TUESDAY, NOVEMBER 2 – The Days After


The Giants won last night and it’s a gorgeous autumn morning. Unfortunately, I have to drive in today, so no sitting back enjoying the scenery for me on today’s commute. My friend is the passenger in the front seat, and a lovely lady named Barbara rides in back. Traffic’s a bit frantic, but we move along and are in the city in less than an hour. Along the way we pass 2 CHPs on motorcycles, and further down the road a couple more in their cars, watching for cheaters in the carpool lane. Although a few single drivers ducked in and out along the commute, no one ‘cheated’ long enough to get caught. That dramatic looking low-lying fog hovers in the meadows near the water and makes this beautiful morning even more so.

In case you haven’t seen some of the recent toll update information . . . . .
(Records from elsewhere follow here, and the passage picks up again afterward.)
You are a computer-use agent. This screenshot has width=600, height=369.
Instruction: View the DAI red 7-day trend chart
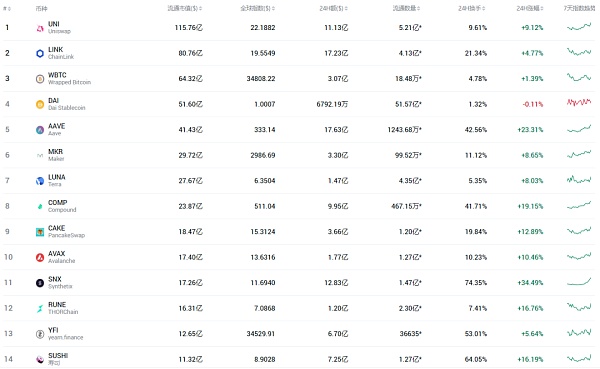[579, 102]
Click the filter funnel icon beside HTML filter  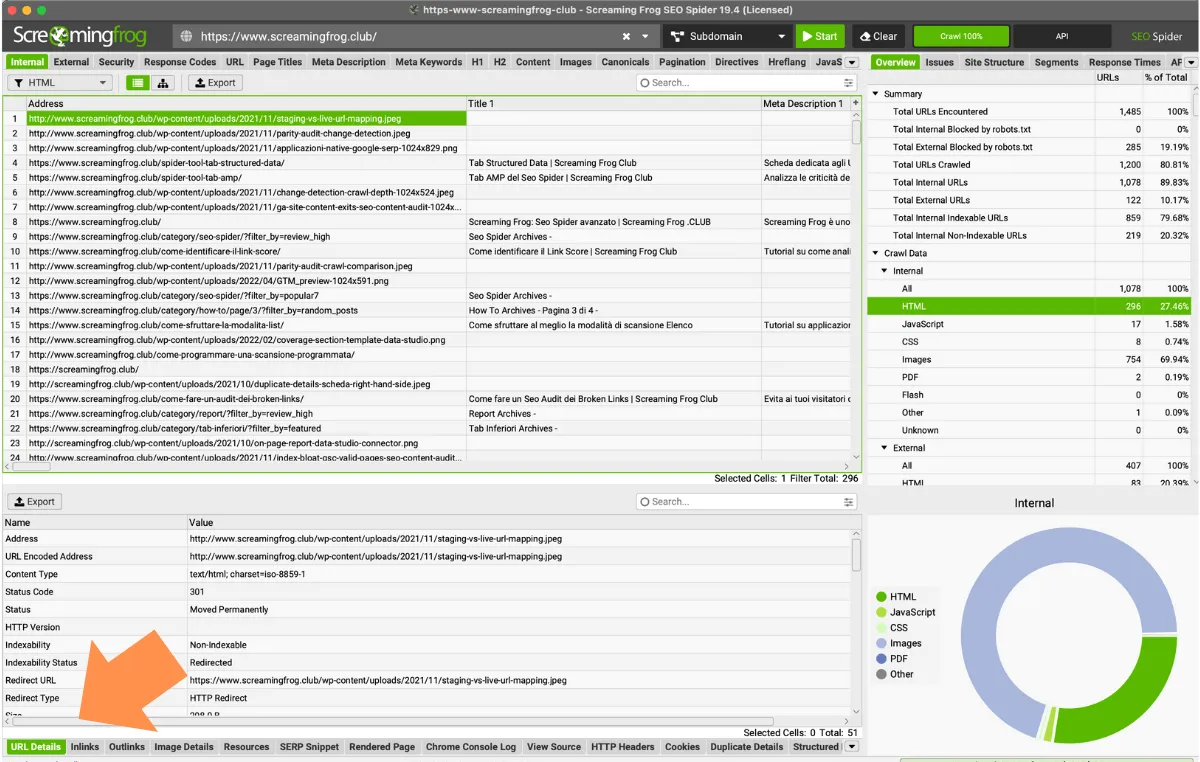click(21, 82)
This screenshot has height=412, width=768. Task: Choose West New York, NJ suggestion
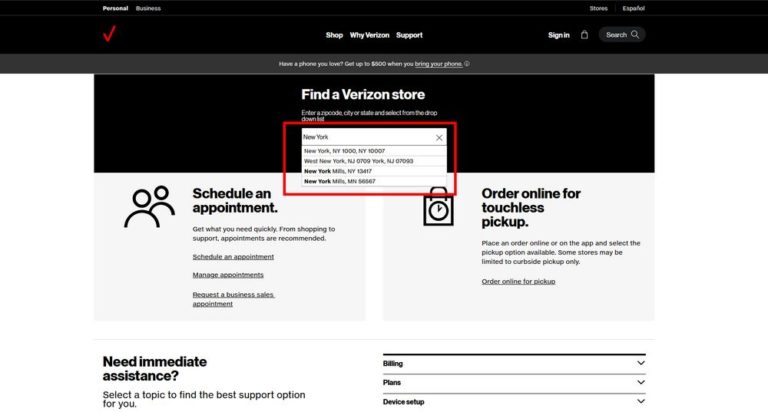tap(358, 161)
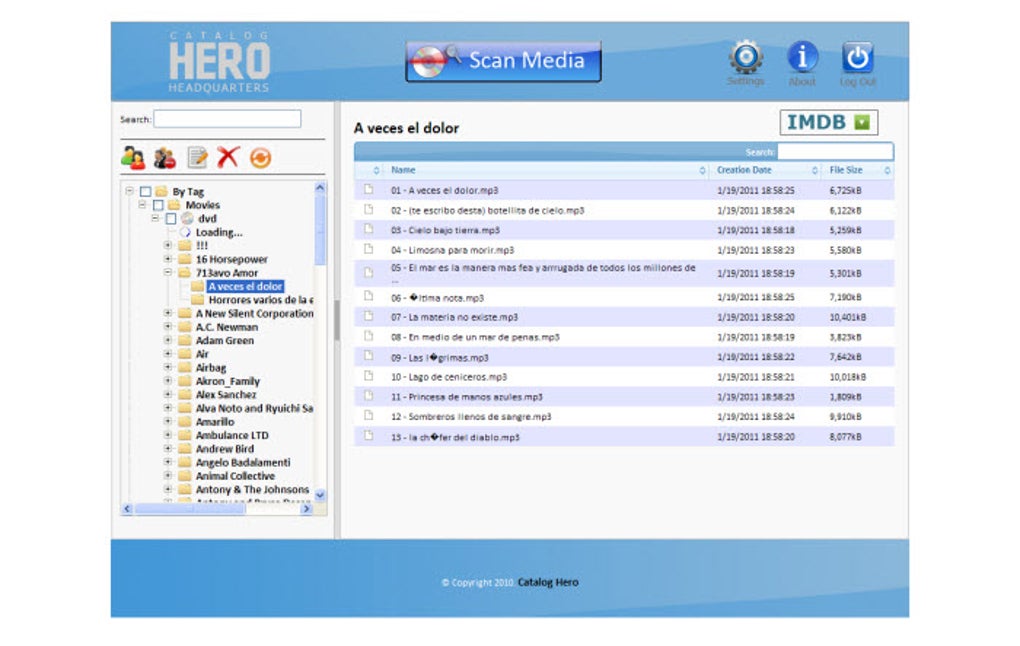The image size is (1020, 646).
Task: Enable the Movies checkbox
Action: coord(158,205)
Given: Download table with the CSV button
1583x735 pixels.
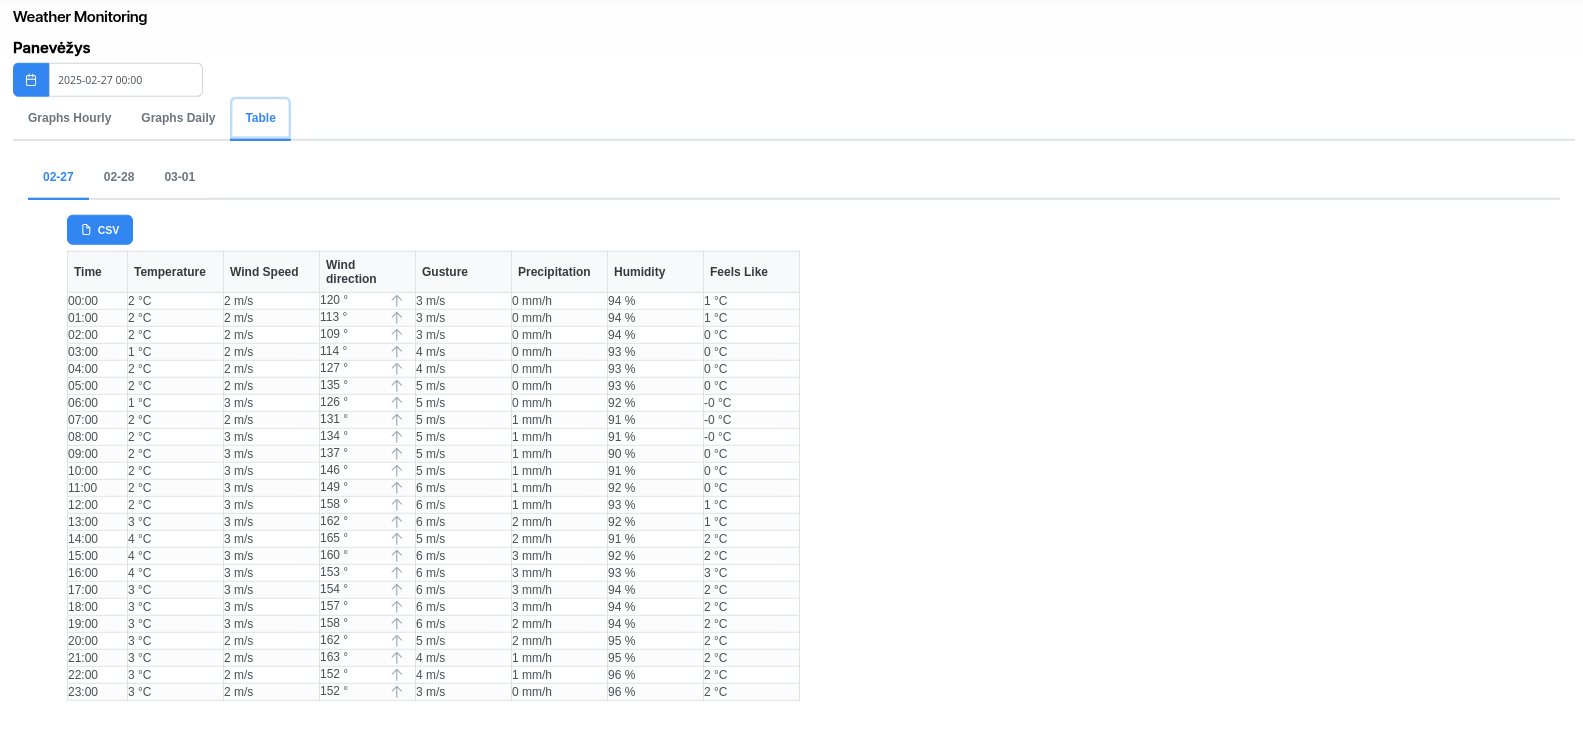Looking at the screenshot, I should pyautogui.click(x=100, y=230).

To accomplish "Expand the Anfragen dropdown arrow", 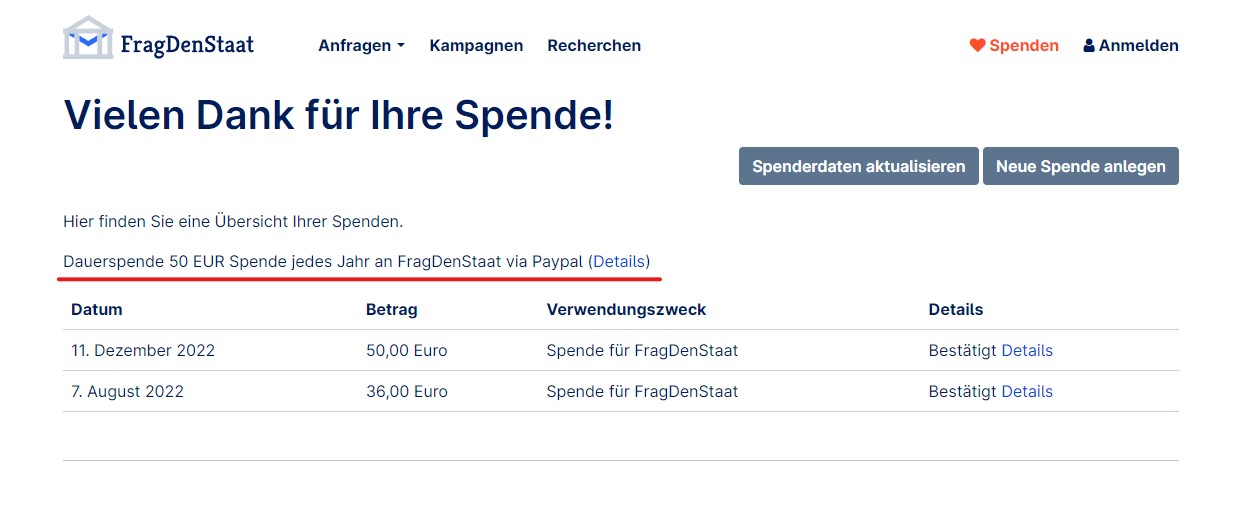I will pos(401,46).
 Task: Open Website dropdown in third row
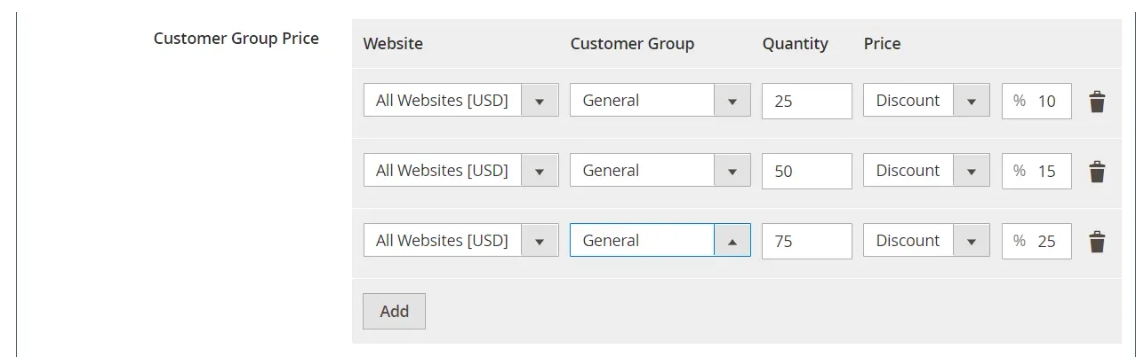tap(461, 241)
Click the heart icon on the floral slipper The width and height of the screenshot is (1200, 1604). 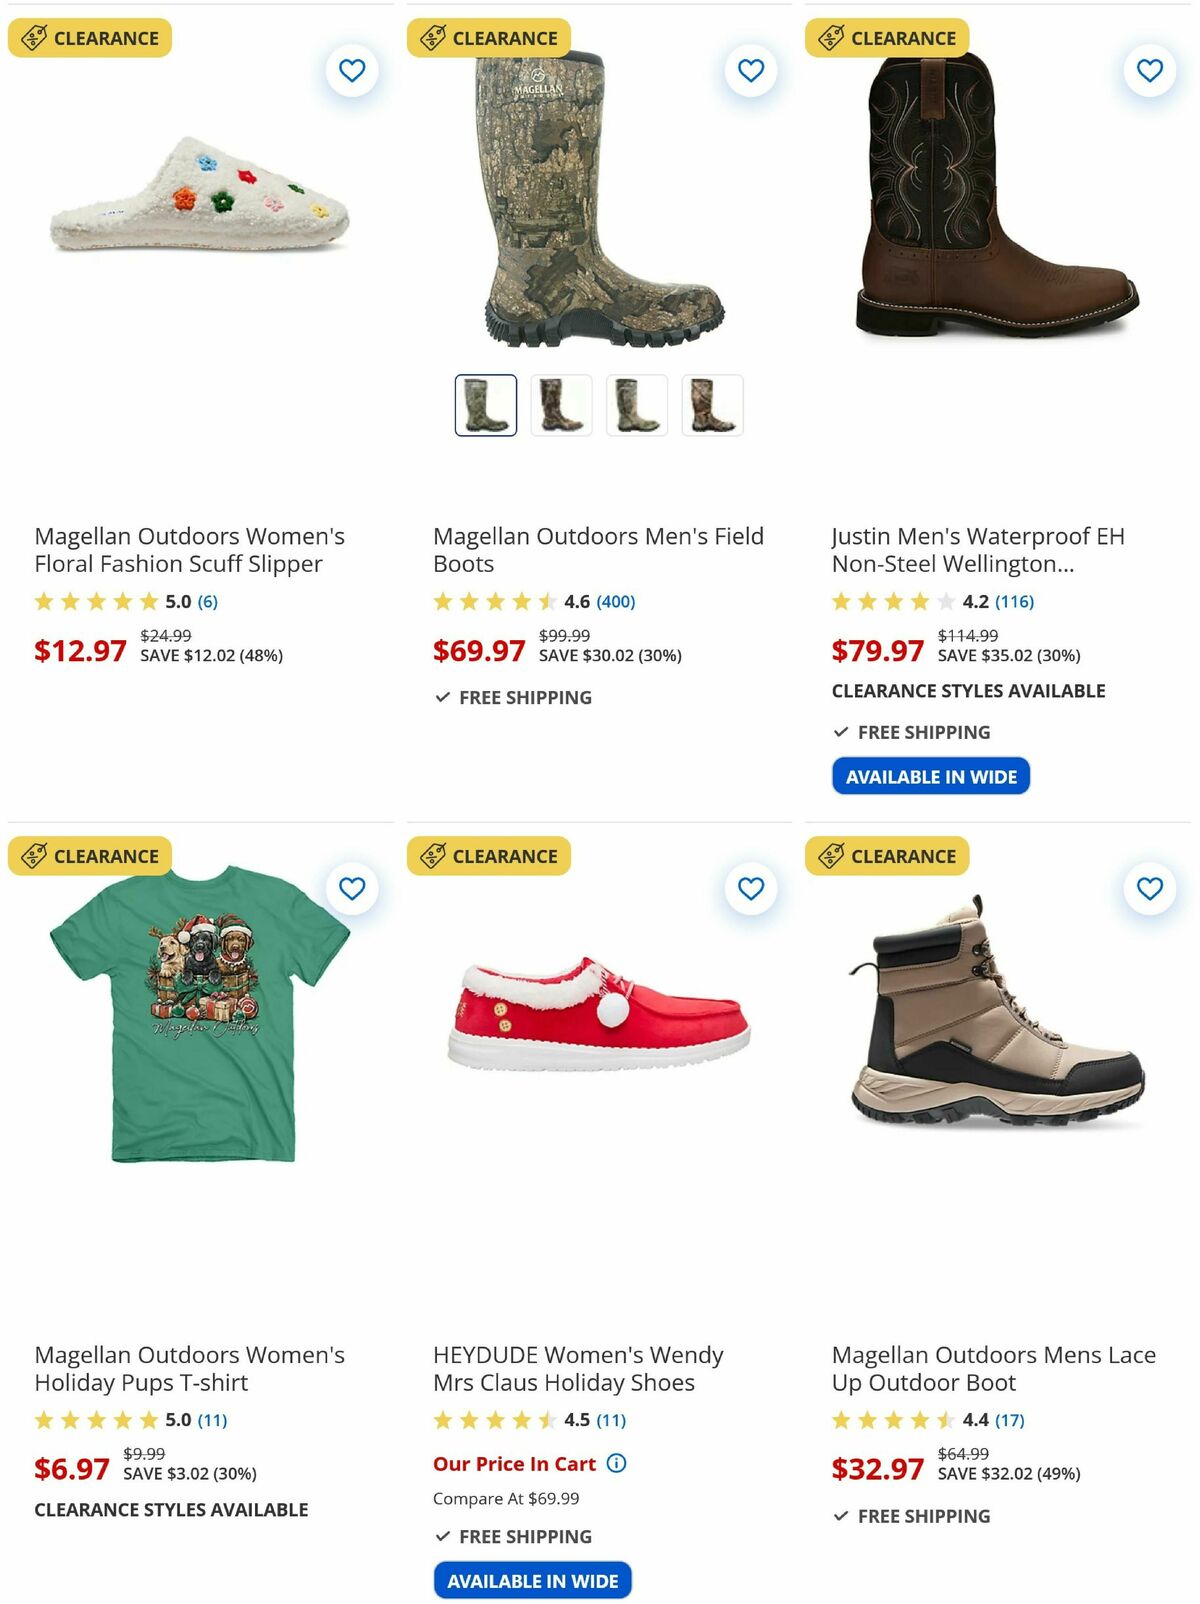tap(350, 71)
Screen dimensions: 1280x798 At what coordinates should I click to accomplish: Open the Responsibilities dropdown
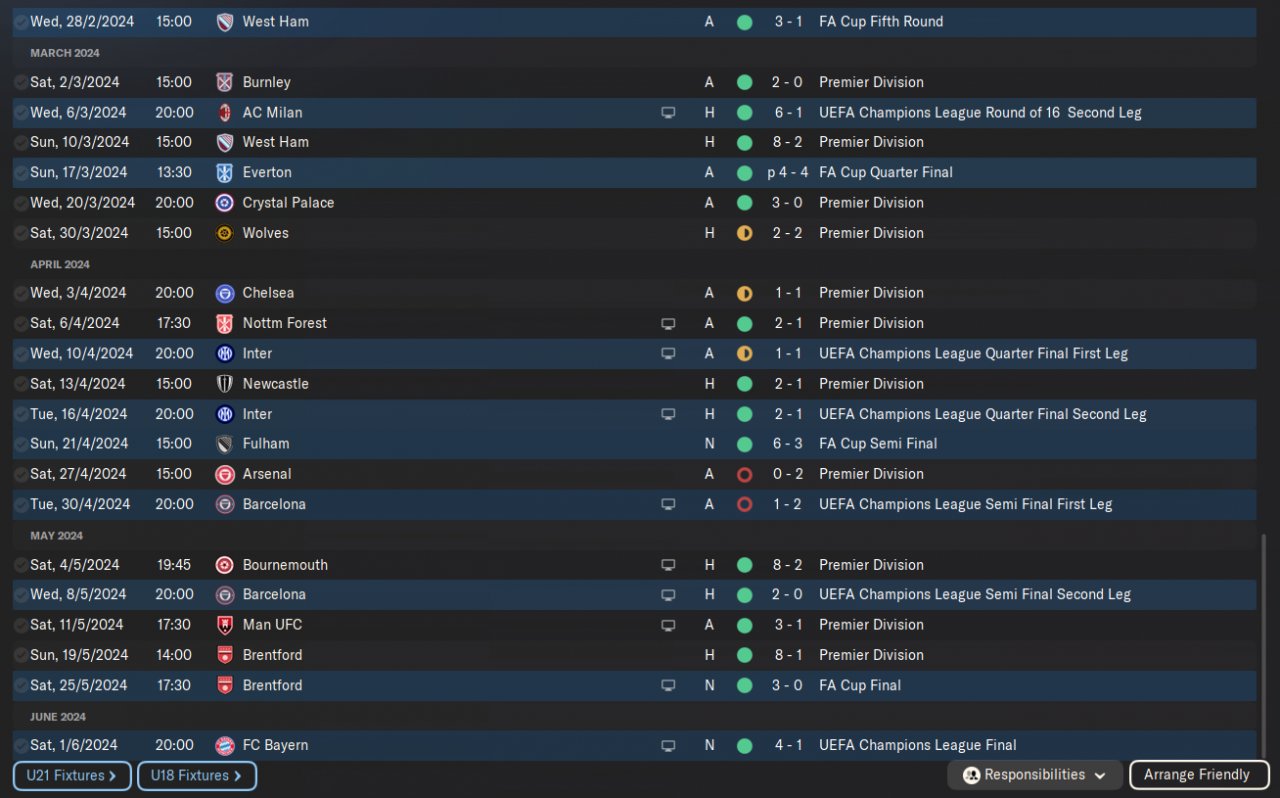[x=1035, y=775]
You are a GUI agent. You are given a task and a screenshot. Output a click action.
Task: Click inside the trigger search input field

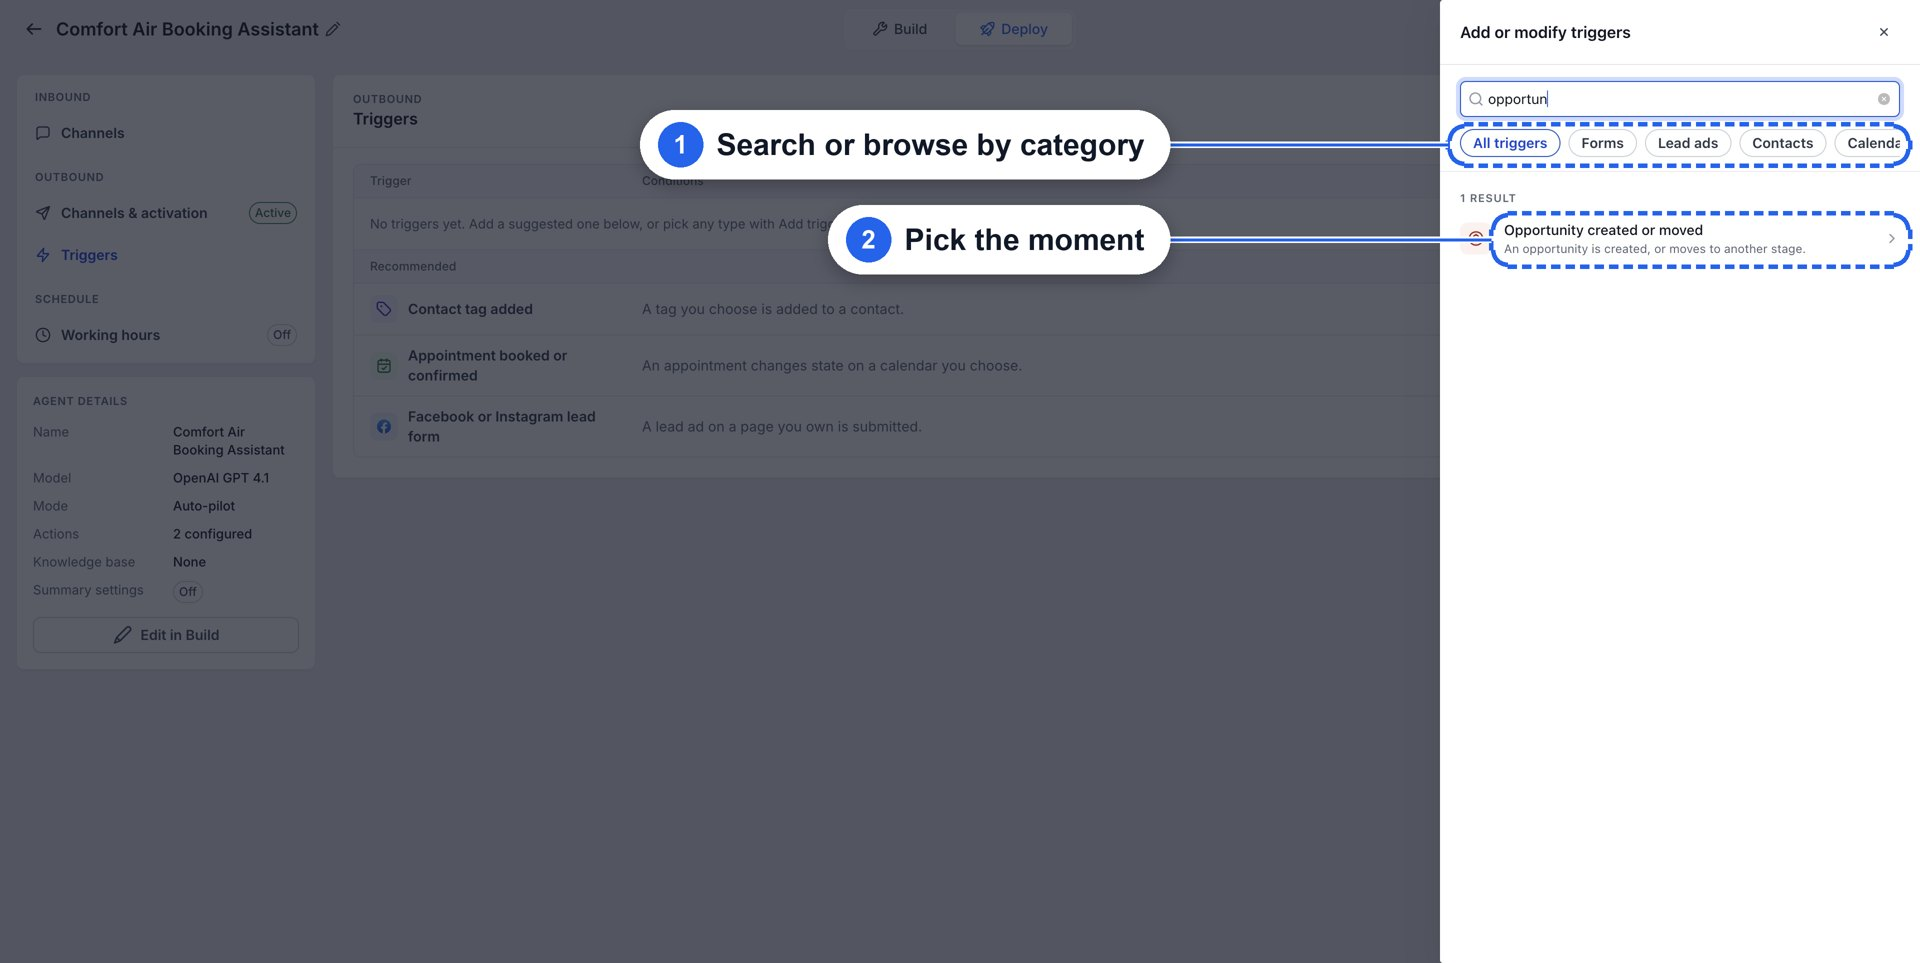pos(1679,99)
Fewer drivers are making the trip across the Bay Bridge during the busiest commute hours (5 – 10 a.m. and 3 – 7 p.m.) They are either crossing at a different time period or taking BART. There are also fewer drivers in general crossing the bridge – a gradual reduction since 2003 when tolls began to increase and employment decreased for many commuters in the bay area. But with the increase in tolls, the reduced traffic hasn’t hurt the pocketbook of the Bay Area Toll Authority – they’ll be using $30 million of that new toll money we’ve been shelling out since July 1 to re-build the Bay Bridge Toll Plaza’s headquarters. When they announced the tolls and how they’d use the money, they never mentioned a new headquarters office building. There was a lot of talk about ‘seismic retrofitting’ of the bridge, plus freeway repair and maintenance. Goes to show.